Question

How To Retrive A Batch Of Transmembrane Domains From Uniprot?

0

Entering edit mode

11.8 years ago

kevinjspring ▴ 20

I want to download a batch of sequence data from UniProt but I only want transmembrane annotated regions. On the UniProt website I am able to go into each individual entry and under 'Sequence Annotation (Features)' I can retrieve only the specific area of the sequence I want. This is helpful but I need to do this to many entries so I was looking to see if there is a batch option to retrieve. Any tips on how to download a batch of protein sequences that only contain a specific annotated region?

Example:

LAT, 4F2hc, and LAX are all integral, single-pass transmembrane proteins.
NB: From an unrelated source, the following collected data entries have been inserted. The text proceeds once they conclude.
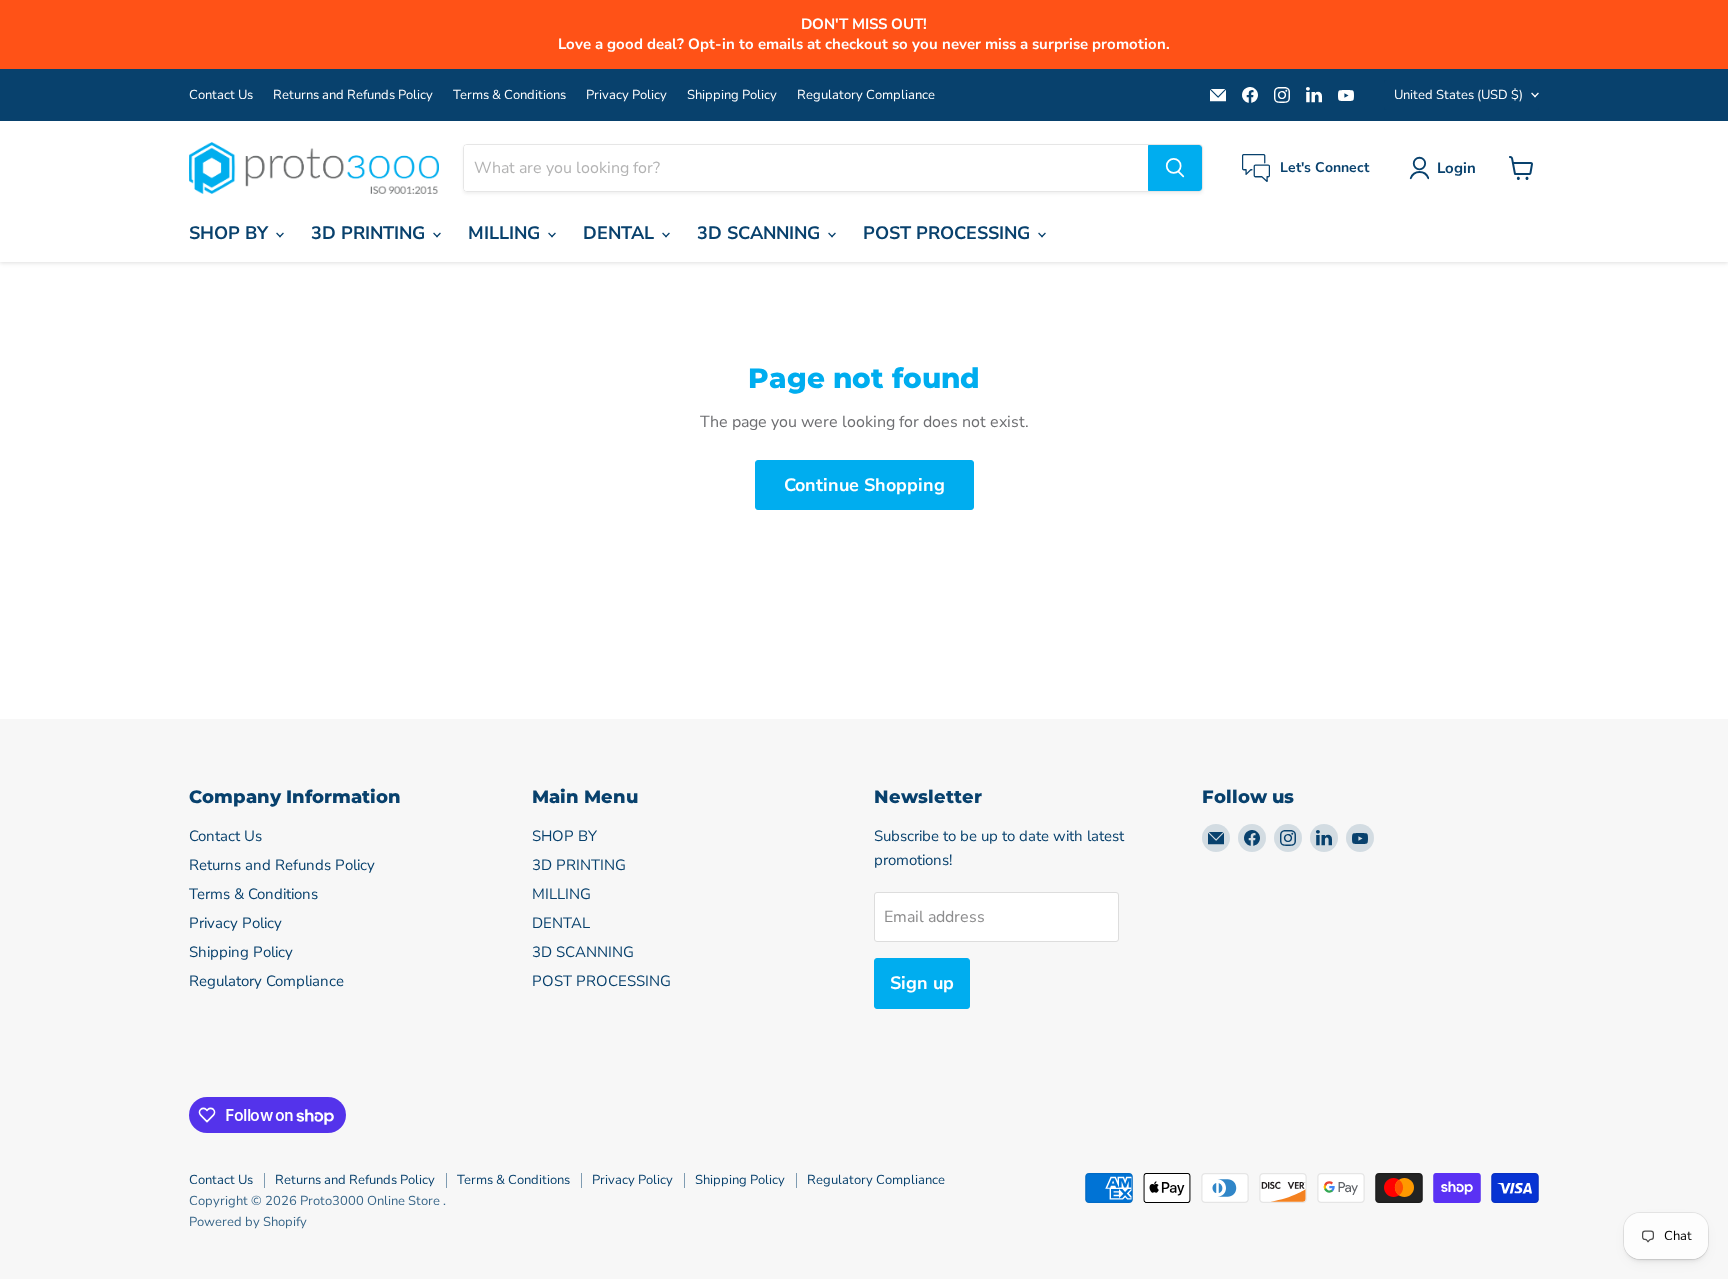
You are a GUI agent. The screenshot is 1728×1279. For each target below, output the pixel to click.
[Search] (1175, 168)
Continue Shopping (864, 485)
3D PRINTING (370, 233)
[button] (1446, 168)
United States (1458, 95)
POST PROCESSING (949, 233)
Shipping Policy (732, 95)
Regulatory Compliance (866, 95)
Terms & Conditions (509, 95)
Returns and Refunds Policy (353, 95)
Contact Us (221, 95)
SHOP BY (231, 233)
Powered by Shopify (248, 1222)
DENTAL (621, 233)
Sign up (922, 983)
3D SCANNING (761, 233)
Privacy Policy (626, 95)
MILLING (506, 233)
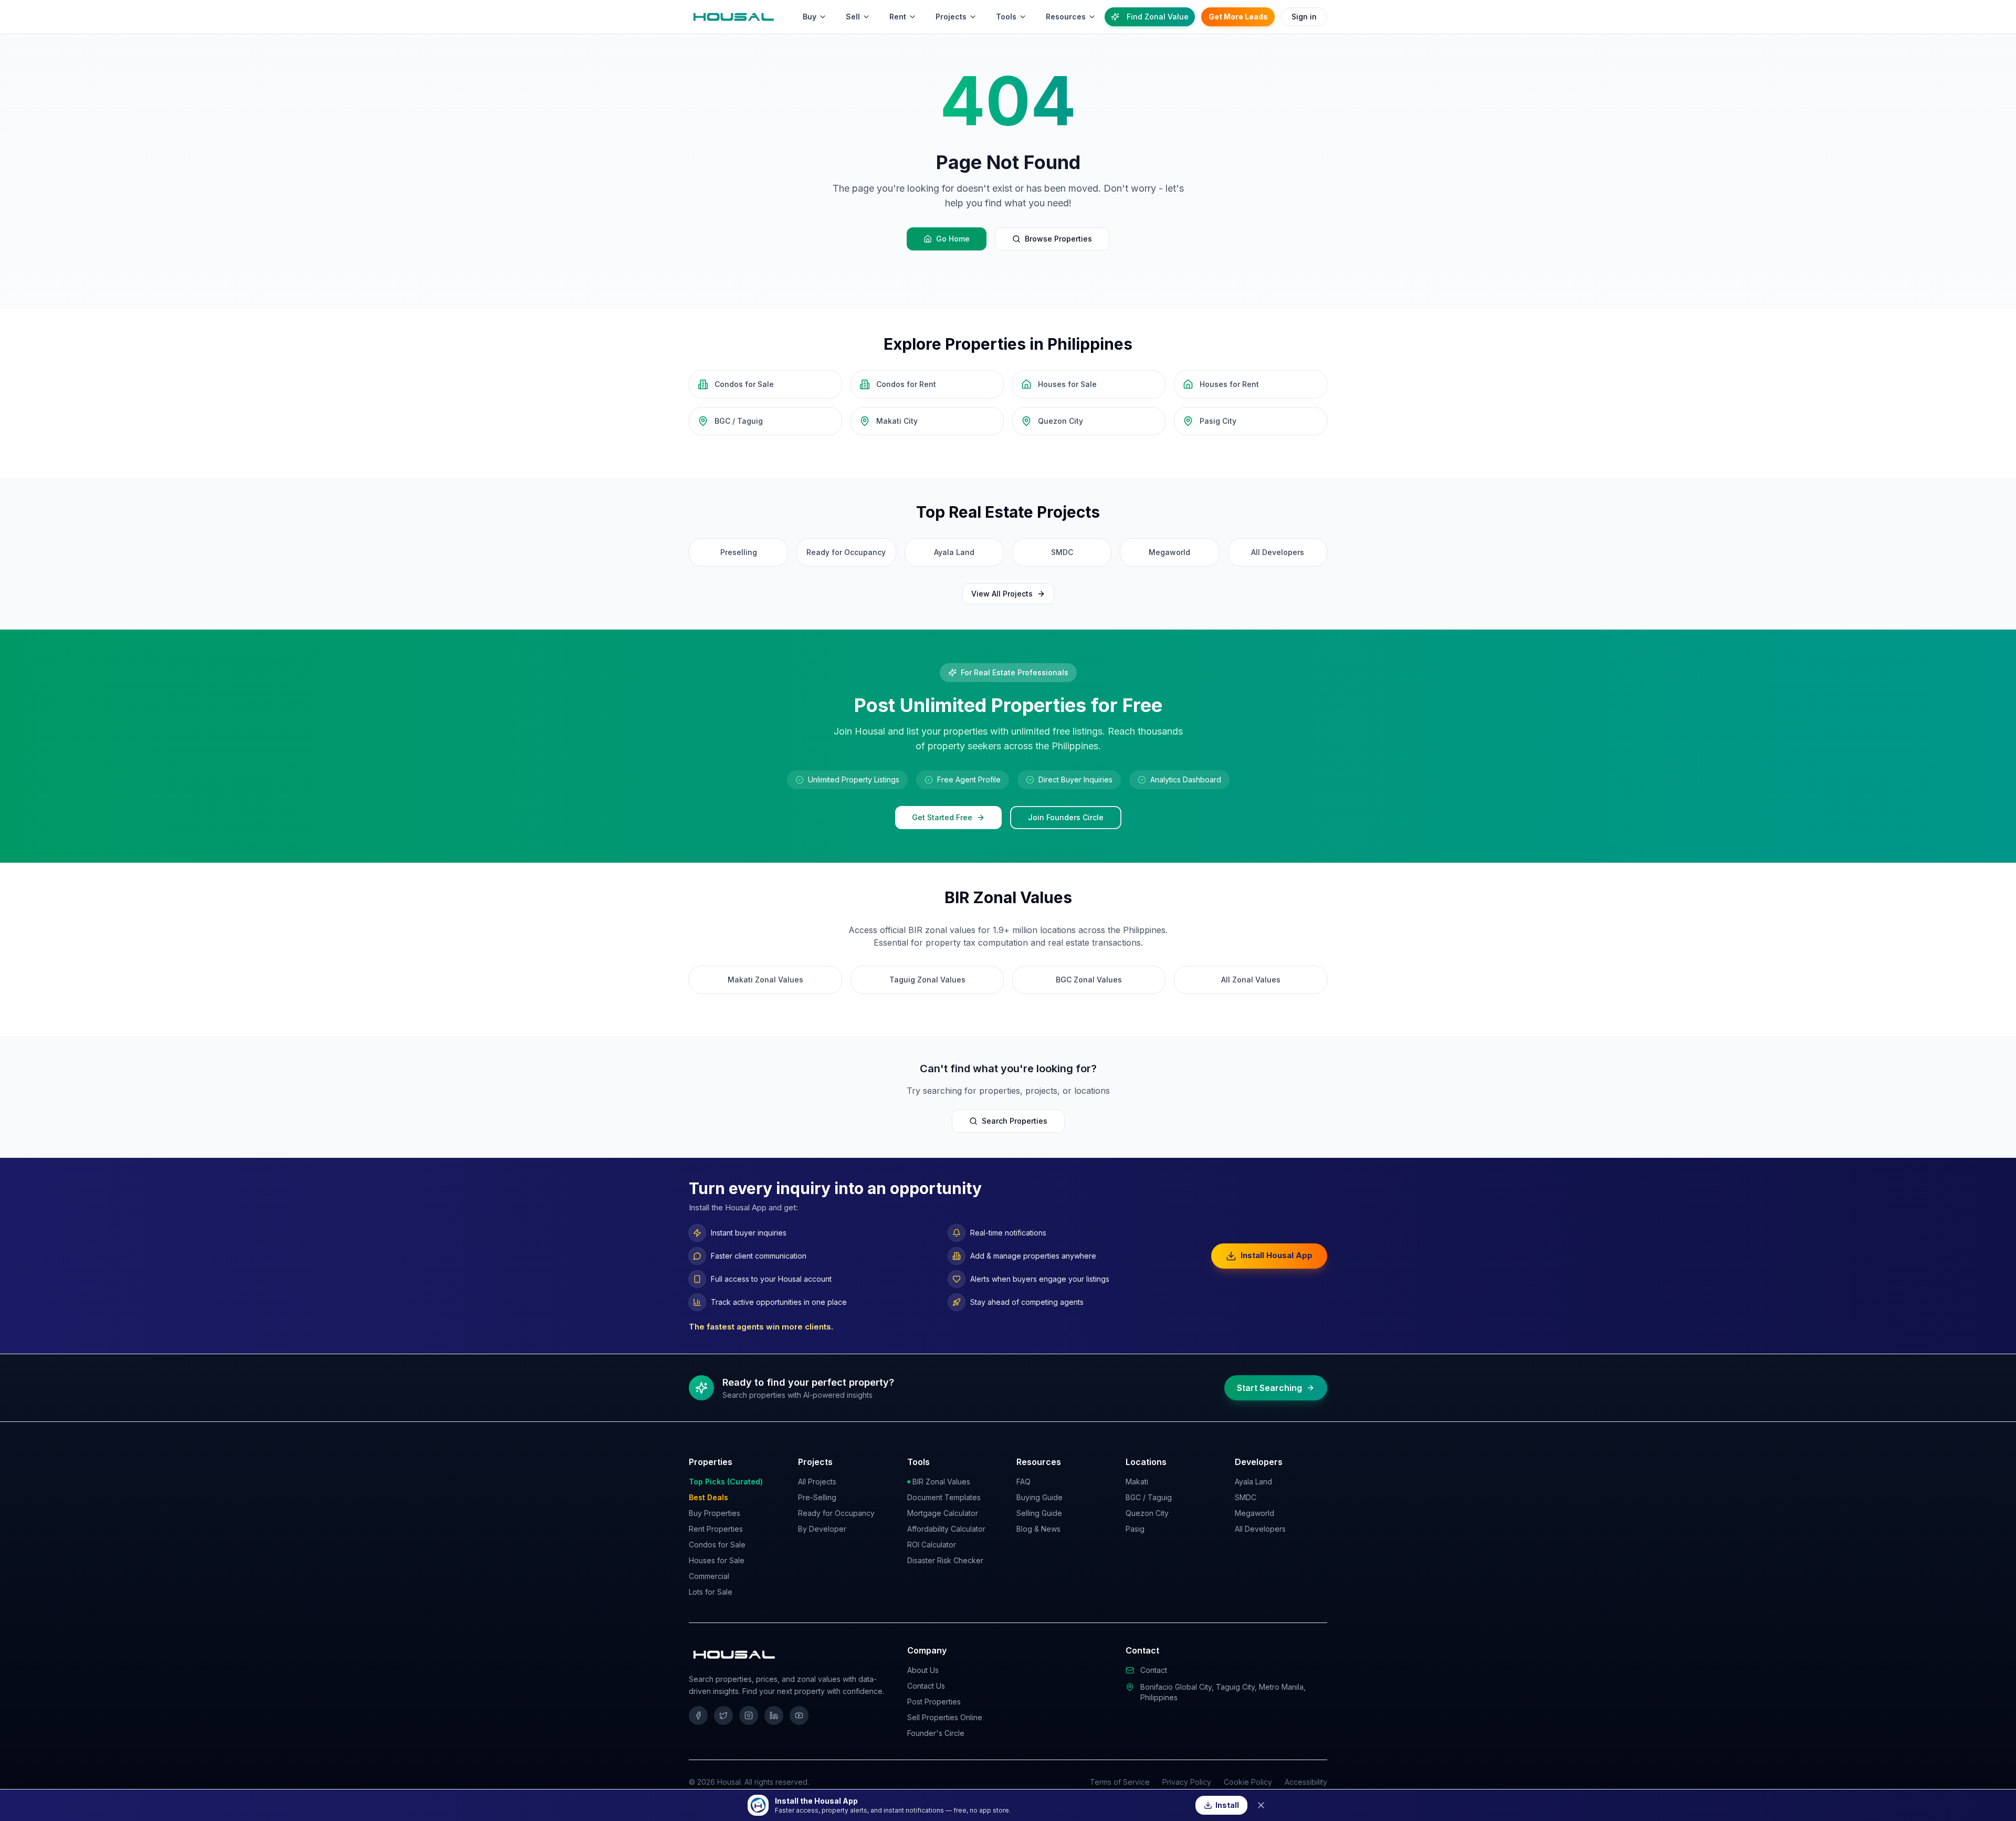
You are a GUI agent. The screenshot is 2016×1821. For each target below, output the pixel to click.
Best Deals (708, 1497)
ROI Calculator (931, 1544)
The full FASTA sequence for these three proteins are:

>sp|O43561|LAT_HUMAN Linker for activation of T-cells family member 1 OS=Homo sapiens GN=LAT PE=1 SV=1
MEEAILVPCVLGLLLLPILAMLMALCVHCHRLPGSYDSTSSDSLYPRGIQFKRPHTVAPW
PPAYPPVTSYPPLSQPDLLPIPRSPQPLGGSHRTPSSRRDSDGANSVASYENEGASGIRG
AQAGWGVWGPSWTRLTPVSLPPEPACEDADEDEDDYHNPGYLVVLPDSTPATSTAAPSAP
ALSTPGIRDSAFSMESIDDYVNVPESGESAEASLDGSREYVNVSQELHPGAAKTEPAALS
SQEAEEVEEEGAPDYENLQELN
>sp|P08195|4F2_HUMAN 4F2 cell-surface antigen heavy chain OS=Homo sapiens GN=SLC3A2 PE=1 SV=3
MELQPPEASIAVVSIPRQLPGSHSEAGVQGLSAGDDSELGSHCVAQTGLELLASGDPLPS
ASQNAEMIETGSDCVTQAGLQLLASSDPPALASKNAEVTGTMSQDTEVDMKEVELNELEP
EKQPMNAASGAAMSLAGAEKNGLVKIKVAEDEAEAAAAAKFTGLSKEELLKVAGSPGWVR
TRWALLLLFWLGWLGMLAGAVVIIVRAPRCRELPAQKWWHTGALYRIGDLQAFQGHGAGN
LAGLKGRLDYLSSLKVKGLVLGPIHKNQKDDVAQTDLLQIDPNFGSKEDFDSLLQSAKKK
SIRVILDLTPNYRGENSWFSTQVDTVATKVKDALEFWLQAGVDGFQVRDIENLKDASSFL
AEWQNITKGFSEDRLLIAGTNSSDLQQILSLLESNKDLLLTSSYLSDSGSTGEHTKSLVT
QYLNATGNRWCSWSLSQARLLTSFLPAQLLRLYQLMLFTLPGTPVFSYGDEIGLDAAALP
GQPMEAPVMLWDESSFPDIPGAVSANMTVKGQSEDPGSLLSLFRRLSDQRSKERSLLHGD
FHAFSAGPGLFSYIRHWDQNERFLVVLNFGDVGLSAGLQASDLPASASLPAKADLLLSTQ
PGREEGSPLELERLKLEPHEGLLLRFPYAA
>sp|Q58CT8|LAX1_BOVIN Lymphocyte transmembrane adapter 1 OS=Bos taurus GN=LAX1 PE=2 SV=1
MDVTTSAWSETTRRISEPSTLQGTLGSLDKAEDHSSSIFSGFAALLAILLVVAVICVLWC
CGKRKKRQVPYLRVTIMPLLTLPRPRQRAKNIYDLLPRRQEELGRHPSRSIRIVSTESLL
SRNSDSPSSEHVPSRAGDALHMHRAHTHAMGYAVGIYDNAMRPQMCGNLAPSPHYVNVRA
SRGSPSTSSEDSRDYVNIPTAKEIAETLASASNPPRNLFILPGTKELAPSEEIDEGCGNA
SDCTSLGSPGTENSDPLSDGEGSSQTSNDYVNMAELDLGTPQGKQLQGMFQCRRDYENVP
PGPSSNKQQEEEVTSSNTDHVEGRTDGPETHTPPAVQSGSFLALKDHVACQSSAHSETGP
WEDAEETSSEDSHDYENVCAAEAGARG

The data I want is to be able to retrieve from the UniProt site is:

>sp|O43561|5-27
ILVPCVLGLLLLPILAMLMALCV
>sp|P08195|185-205
LLLLFWLGWLGMLAGAVVIIV
>sp|Q58CT8|38-58
IFSGFAALLAILLVVAVICVL

Which corresponds to the single transmembrane domain located in that protein.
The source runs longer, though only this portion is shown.